What is needed » Among the lines below, restate word for word only those from the line with "Click the Hostname text field" through the line with "Given: Dismiss the Art Spotlight banner", with both end lines kept.

Data under study »
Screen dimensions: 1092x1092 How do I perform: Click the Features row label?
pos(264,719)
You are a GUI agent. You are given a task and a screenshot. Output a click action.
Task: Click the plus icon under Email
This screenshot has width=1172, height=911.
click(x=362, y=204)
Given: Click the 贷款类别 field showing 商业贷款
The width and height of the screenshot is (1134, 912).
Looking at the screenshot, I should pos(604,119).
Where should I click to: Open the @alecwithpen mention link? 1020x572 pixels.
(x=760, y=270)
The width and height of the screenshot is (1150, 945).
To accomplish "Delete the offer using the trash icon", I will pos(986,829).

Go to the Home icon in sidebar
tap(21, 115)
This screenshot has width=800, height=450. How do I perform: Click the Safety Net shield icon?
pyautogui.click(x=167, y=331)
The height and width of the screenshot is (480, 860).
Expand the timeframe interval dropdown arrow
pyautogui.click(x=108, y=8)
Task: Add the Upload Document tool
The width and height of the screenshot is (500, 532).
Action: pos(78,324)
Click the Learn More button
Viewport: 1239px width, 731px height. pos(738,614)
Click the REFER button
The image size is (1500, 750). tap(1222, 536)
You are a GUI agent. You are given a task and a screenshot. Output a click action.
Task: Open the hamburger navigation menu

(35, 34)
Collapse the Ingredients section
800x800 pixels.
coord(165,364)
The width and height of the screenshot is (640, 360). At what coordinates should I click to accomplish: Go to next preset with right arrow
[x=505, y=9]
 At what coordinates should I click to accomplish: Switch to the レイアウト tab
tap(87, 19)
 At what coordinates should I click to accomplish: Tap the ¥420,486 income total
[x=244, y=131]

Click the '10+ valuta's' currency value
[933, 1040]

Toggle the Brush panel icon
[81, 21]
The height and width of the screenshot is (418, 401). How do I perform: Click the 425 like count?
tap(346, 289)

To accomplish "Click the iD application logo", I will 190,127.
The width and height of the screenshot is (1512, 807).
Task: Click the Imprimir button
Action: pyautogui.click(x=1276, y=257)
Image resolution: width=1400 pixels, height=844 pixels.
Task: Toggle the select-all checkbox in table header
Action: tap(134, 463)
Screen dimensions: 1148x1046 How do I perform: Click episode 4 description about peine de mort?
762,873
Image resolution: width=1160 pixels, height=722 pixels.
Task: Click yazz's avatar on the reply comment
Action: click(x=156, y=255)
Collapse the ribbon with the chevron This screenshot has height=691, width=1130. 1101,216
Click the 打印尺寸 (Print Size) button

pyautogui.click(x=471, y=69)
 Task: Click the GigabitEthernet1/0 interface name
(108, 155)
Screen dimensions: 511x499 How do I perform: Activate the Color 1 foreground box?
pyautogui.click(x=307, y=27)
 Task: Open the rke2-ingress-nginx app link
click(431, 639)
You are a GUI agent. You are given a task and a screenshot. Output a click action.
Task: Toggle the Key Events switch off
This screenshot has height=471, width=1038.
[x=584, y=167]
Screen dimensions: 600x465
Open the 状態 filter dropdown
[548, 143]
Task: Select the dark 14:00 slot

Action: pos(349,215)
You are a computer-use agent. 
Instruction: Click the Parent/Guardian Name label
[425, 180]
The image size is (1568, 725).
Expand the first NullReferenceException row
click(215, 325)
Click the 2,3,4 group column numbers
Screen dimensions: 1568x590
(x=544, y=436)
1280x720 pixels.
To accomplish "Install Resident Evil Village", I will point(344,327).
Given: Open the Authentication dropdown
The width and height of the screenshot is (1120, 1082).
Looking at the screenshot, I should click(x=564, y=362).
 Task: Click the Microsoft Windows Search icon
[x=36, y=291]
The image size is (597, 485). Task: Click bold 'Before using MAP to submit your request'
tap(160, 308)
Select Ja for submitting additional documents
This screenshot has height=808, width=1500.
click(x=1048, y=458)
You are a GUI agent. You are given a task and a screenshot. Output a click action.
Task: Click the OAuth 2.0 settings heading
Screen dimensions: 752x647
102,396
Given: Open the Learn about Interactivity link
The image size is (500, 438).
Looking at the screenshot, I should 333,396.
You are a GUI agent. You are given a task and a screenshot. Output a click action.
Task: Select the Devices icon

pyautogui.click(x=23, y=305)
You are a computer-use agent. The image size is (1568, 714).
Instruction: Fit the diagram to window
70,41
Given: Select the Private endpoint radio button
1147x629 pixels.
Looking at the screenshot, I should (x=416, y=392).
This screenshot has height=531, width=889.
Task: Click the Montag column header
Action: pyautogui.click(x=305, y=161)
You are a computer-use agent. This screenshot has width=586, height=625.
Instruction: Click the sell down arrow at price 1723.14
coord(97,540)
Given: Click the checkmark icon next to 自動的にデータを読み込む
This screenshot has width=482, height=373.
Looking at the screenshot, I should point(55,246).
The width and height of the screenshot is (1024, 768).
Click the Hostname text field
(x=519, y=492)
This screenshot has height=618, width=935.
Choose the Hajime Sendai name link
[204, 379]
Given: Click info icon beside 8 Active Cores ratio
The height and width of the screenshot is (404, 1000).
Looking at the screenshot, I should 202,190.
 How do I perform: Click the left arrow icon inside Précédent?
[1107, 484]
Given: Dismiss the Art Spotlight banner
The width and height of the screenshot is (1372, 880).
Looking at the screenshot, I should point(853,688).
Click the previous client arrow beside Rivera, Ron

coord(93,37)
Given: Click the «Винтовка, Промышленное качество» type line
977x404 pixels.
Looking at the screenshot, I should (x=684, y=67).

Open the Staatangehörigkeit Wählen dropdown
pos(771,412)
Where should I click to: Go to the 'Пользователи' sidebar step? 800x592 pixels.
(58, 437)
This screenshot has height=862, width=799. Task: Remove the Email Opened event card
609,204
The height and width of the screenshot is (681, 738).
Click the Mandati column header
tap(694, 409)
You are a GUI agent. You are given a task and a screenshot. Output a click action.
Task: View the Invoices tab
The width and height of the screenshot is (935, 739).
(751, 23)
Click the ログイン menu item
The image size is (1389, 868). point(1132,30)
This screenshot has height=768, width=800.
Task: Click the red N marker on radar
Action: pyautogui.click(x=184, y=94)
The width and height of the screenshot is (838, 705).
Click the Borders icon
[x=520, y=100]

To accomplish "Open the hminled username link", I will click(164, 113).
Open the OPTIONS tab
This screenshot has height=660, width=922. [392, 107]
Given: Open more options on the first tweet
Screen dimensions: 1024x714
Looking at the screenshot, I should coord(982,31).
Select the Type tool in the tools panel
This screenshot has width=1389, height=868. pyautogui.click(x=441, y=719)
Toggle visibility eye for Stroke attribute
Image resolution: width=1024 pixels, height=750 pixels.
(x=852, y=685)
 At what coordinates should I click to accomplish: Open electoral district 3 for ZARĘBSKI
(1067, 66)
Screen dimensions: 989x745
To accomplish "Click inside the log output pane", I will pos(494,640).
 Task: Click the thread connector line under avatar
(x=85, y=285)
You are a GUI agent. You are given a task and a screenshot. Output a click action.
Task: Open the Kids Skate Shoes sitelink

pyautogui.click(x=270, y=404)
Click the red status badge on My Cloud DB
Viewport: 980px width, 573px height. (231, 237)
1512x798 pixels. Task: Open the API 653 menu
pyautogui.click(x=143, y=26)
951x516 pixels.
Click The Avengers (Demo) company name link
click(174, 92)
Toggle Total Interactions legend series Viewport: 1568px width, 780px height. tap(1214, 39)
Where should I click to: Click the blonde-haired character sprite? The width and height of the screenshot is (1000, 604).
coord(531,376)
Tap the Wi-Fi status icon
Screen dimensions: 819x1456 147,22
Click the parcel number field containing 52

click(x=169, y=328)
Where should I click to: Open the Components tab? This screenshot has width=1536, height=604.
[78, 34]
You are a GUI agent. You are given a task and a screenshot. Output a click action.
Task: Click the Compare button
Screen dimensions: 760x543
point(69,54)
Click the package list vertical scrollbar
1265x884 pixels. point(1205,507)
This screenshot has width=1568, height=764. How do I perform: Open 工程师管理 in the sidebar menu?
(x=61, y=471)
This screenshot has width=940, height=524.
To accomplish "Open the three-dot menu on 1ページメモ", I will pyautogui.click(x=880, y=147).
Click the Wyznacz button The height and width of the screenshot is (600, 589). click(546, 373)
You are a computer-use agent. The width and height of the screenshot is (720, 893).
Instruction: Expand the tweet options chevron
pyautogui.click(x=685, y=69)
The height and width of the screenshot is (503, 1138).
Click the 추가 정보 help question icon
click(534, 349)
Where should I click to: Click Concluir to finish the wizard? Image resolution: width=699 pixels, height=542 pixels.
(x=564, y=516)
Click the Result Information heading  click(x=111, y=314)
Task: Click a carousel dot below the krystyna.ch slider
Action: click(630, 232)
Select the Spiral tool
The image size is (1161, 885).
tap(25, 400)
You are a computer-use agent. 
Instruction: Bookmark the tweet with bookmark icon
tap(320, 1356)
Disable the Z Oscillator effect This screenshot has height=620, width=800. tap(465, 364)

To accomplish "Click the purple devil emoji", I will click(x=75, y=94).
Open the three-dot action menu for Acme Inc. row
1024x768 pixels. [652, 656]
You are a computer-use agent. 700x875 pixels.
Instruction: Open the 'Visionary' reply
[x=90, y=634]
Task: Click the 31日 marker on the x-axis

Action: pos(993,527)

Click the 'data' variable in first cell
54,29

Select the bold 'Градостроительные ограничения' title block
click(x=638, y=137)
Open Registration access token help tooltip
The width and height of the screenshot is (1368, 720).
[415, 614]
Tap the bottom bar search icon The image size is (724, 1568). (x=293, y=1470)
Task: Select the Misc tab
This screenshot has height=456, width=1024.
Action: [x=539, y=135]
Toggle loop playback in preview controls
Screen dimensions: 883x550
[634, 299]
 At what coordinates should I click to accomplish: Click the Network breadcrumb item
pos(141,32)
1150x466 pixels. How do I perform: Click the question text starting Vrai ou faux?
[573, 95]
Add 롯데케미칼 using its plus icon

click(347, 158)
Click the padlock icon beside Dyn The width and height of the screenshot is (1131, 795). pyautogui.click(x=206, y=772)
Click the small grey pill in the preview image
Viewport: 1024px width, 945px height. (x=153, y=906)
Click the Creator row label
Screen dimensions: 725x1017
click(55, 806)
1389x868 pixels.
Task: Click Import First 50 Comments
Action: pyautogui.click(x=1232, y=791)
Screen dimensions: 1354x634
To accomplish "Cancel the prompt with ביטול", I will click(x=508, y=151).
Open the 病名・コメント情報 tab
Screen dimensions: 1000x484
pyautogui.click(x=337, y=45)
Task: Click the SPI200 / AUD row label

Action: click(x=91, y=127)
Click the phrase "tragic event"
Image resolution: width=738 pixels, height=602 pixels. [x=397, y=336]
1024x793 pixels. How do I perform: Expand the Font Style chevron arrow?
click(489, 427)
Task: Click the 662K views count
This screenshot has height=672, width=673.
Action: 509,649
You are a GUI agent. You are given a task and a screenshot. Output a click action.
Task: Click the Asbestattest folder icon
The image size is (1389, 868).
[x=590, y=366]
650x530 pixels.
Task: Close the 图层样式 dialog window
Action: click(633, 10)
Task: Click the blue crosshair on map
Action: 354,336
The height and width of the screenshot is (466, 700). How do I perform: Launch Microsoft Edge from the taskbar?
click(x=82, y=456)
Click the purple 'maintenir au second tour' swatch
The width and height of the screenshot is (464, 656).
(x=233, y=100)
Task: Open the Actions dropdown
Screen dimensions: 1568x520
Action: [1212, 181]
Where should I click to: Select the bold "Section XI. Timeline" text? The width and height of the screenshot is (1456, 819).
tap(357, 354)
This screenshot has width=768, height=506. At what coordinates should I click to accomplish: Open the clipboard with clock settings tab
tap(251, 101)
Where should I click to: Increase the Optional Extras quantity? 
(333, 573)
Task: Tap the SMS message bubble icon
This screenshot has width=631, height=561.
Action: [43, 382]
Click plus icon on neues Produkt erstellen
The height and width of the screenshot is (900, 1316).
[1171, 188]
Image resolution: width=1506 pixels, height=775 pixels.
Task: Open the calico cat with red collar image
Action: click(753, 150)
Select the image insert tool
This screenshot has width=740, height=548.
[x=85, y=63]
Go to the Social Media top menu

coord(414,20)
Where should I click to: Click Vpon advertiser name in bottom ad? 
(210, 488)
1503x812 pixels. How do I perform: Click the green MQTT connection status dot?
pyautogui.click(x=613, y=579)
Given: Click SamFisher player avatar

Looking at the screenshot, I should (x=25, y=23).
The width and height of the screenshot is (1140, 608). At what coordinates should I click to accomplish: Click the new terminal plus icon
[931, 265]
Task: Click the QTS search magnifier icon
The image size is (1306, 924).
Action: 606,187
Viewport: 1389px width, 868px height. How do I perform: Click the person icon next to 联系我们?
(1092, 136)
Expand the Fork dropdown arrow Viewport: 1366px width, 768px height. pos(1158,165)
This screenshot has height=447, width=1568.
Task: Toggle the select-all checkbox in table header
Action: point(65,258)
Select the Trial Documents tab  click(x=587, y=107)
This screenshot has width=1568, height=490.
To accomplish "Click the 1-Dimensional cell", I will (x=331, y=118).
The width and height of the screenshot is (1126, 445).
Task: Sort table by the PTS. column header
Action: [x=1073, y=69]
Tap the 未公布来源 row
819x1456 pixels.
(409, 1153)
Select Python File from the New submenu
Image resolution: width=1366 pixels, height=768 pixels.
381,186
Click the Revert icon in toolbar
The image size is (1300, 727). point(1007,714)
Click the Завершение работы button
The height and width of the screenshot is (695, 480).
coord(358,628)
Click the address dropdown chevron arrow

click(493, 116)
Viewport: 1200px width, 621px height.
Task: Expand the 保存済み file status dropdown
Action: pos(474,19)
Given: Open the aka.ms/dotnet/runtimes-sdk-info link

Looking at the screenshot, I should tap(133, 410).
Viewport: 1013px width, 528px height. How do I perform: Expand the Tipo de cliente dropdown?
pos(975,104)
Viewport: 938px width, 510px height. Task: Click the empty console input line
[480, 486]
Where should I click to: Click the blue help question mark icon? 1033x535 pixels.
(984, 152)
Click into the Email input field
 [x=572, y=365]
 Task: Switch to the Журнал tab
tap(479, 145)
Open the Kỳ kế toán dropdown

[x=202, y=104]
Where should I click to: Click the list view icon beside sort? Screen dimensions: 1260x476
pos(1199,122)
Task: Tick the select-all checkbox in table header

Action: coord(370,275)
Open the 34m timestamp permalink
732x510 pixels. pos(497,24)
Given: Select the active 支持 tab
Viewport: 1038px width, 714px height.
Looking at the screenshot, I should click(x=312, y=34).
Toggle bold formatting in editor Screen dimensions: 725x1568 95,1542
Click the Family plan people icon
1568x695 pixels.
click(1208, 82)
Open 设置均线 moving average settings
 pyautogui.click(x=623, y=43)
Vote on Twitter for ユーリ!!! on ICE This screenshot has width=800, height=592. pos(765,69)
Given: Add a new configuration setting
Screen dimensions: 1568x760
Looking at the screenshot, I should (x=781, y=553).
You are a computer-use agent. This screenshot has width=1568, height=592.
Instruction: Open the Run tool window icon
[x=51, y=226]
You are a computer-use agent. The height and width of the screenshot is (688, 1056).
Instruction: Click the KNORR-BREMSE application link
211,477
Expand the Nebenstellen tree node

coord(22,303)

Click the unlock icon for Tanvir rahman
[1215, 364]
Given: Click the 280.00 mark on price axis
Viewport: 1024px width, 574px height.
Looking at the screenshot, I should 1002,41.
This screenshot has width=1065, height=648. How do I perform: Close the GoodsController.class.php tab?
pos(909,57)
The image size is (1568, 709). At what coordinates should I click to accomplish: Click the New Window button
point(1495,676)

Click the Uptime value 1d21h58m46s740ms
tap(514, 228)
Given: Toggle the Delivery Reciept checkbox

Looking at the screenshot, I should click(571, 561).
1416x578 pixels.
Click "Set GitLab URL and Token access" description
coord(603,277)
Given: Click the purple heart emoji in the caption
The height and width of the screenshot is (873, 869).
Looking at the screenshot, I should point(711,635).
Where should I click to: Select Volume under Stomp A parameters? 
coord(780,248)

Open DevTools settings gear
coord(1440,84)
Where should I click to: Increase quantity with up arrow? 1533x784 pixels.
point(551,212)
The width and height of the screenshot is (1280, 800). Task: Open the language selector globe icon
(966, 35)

Exercise solution »
Click the Hostname text field
(x=519, y=492)
This screenshot has height=618, width=935.
Choose the Hajime Sendai name link
[204, 379]
Given: Click info icon beside 8 Active Cores ratio
The height and width of the screenshot is (404, 1000).
Looking at the screenshot, I should 202,190.
 How do I perform: Click the left arrow icon inside Précédent?
[1107, 484]
Given: Dismiss the Art Spotlight banner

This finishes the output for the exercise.